* How to complete this task:
Reproduce the stretch of the comment on Jodeci and Shyne from "1) Correction: DeVante" through "the first place.", word for word.

1) Correction: DeVante was never the lead singer of Jodeci. He wrote and produced the songs, but the lead was K-Ci, followed by JoJo.

That said, every last one of those mofos is a crackheaded mess and it's a damn shame that my preteen crushes have turned from sugar to shit.

2) After taking the rap for P. Dildo (who didn't offer him as much as 'boo' for his trouble), I don't blame Shyne one bit for turning his back on the very environment that dragged him down in the first place.

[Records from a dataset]
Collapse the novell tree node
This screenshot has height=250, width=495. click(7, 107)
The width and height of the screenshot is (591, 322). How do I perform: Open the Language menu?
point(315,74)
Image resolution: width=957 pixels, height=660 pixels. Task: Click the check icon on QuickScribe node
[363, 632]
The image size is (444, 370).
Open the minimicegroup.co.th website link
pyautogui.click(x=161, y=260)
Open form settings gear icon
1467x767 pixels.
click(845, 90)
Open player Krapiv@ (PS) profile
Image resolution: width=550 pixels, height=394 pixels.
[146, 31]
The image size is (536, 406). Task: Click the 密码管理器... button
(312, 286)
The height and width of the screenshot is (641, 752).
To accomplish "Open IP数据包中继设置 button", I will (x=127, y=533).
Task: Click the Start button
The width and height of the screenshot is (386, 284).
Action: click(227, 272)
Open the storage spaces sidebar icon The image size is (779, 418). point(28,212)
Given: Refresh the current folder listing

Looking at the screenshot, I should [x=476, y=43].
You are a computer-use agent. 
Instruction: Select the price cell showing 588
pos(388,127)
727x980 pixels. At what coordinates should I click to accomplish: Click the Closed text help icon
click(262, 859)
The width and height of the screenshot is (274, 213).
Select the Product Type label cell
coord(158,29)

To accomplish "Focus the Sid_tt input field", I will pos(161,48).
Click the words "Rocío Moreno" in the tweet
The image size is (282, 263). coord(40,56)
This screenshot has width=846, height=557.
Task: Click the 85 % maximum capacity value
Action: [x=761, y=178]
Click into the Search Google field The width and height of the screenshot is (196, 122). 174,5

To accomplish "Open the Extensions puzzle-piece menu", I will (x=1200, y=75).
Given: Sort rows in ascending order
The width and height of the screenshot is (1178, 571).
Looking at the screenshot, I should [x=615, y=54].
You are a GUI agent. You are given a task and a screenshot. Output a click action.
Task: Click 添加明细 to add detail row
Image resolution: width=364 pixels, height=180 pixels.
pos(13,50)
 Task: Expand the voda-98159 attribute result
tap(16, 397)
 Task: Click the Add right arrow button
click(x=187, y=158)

* Task solution:
1) Correction: DeVante was never the lead singer of Jodeci. He wrote and produced the songs, but the lead was K-Ci, followed by JoJo.

That said, every last one of those mofos is a crackheaded mess and it's a damn shame that my preteen crushes have turned from sugar to shit.

2) After taking the rap for P. Dildo (who didn't offer him as much as 'boo' for his trouble), I don't blame Shyne one bit for turning his back on the very environment that dragged him down in the first place.